**INFORMATION PROVIDED:**
★ ★ ★ ★

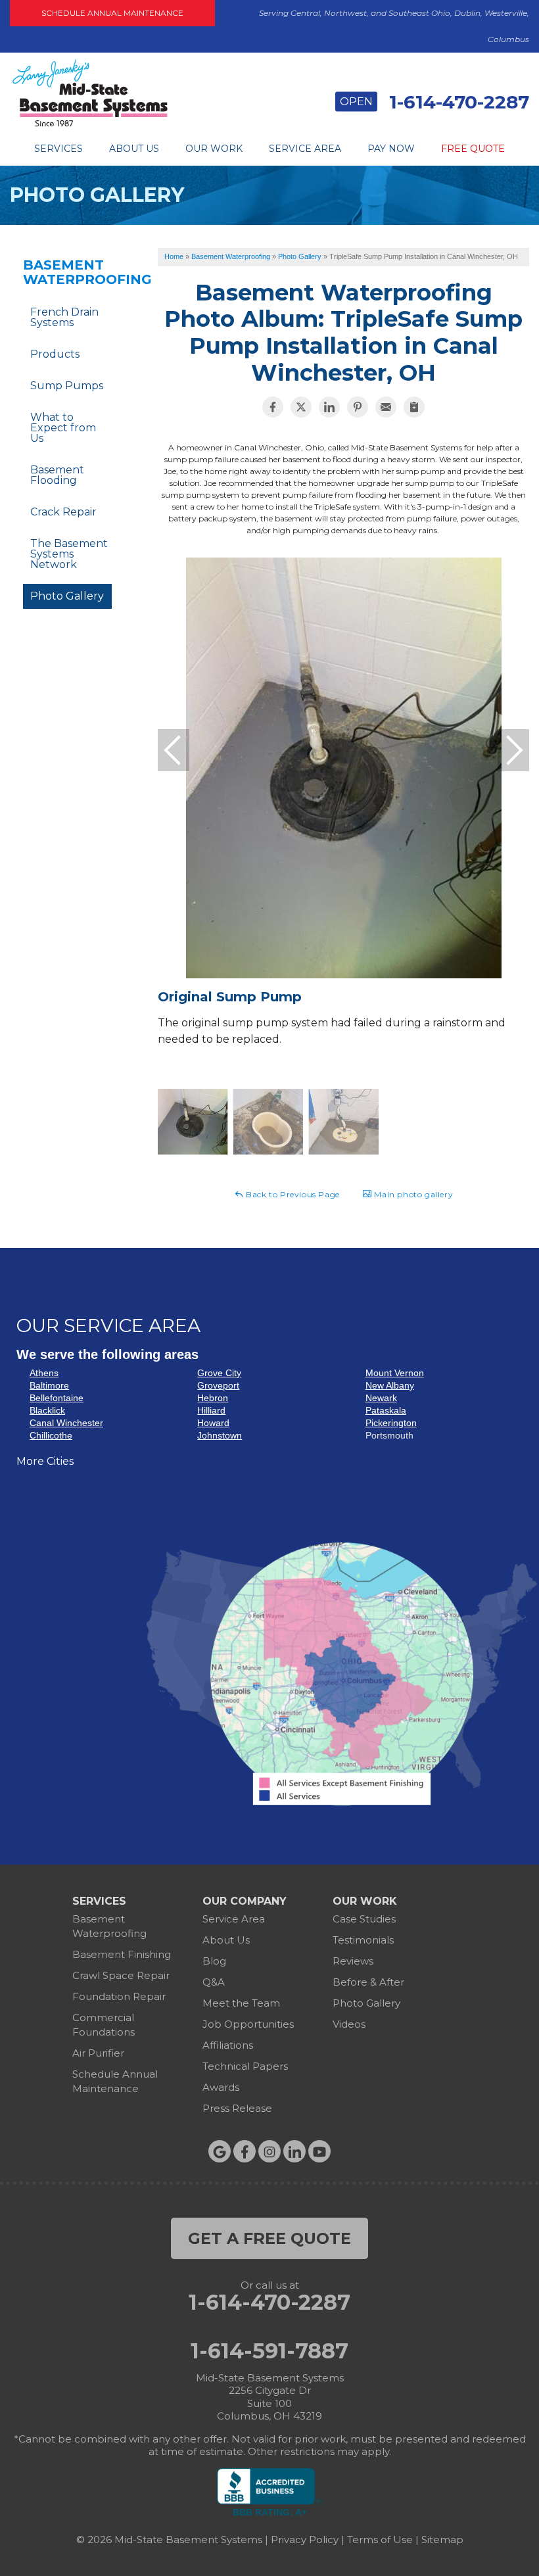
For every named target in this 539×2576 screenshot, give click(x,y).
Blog (214, 1961)
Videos (349, 2024)
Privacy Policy (305, 2539)
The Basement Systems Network (69, 554)
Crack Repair (63, 512)
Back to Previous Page (292, 1194)
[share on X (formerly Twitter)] (301, 406)
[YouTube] (319, 2151)
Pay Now (391, 149)
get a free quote (269, 2238)
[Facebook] (244, 2151)
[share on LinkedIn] (329, 406)
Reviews (353, 1961)
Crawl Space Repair (121, 1975)
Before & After (368, 1982)
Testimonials (363, 1940)
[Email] (385, 406)
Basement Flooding (57, 475)
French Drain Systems (64, 317)
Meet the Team (241, 2003)
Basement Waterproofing (67, 272)
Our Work (214, 149)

★ ★ ★ ★

**REQUIRED ACTION:**
Transcribe all the lines above exactly; any image among them is skipped.

**COMPLETED TASK:**
For every named target in this 539×2576 screenshot, give click(x,y).
Blog (214, 1961)
Videos (349, 2024)
Privacy Policy (305, 2539)
The Basement Systems Network (69, 554)
Crack Repair (63, 512)
Back to Previous Page (292, 1194)
[share on X (formerly Twitter)] (301, 406)
[YouTube] (319, 2151)
Pay Now (391, 149)
get a free quote (269, 2238)
[Facebook] (244, 2151)
[share on LinkedIn] (329, 406)
Reviews (353, 1961)
Crawl Space Repair (121, 1975)
Before & After (368, 1982)
Testimonials (363, 1940)
[Email] (385, 406)
Basement Flooding (57, 475)
French Drain Systems (64, 317)
Meet the Team (241, 2003)
Basement Waterproofing (67, 272)
Our Work (214, 149)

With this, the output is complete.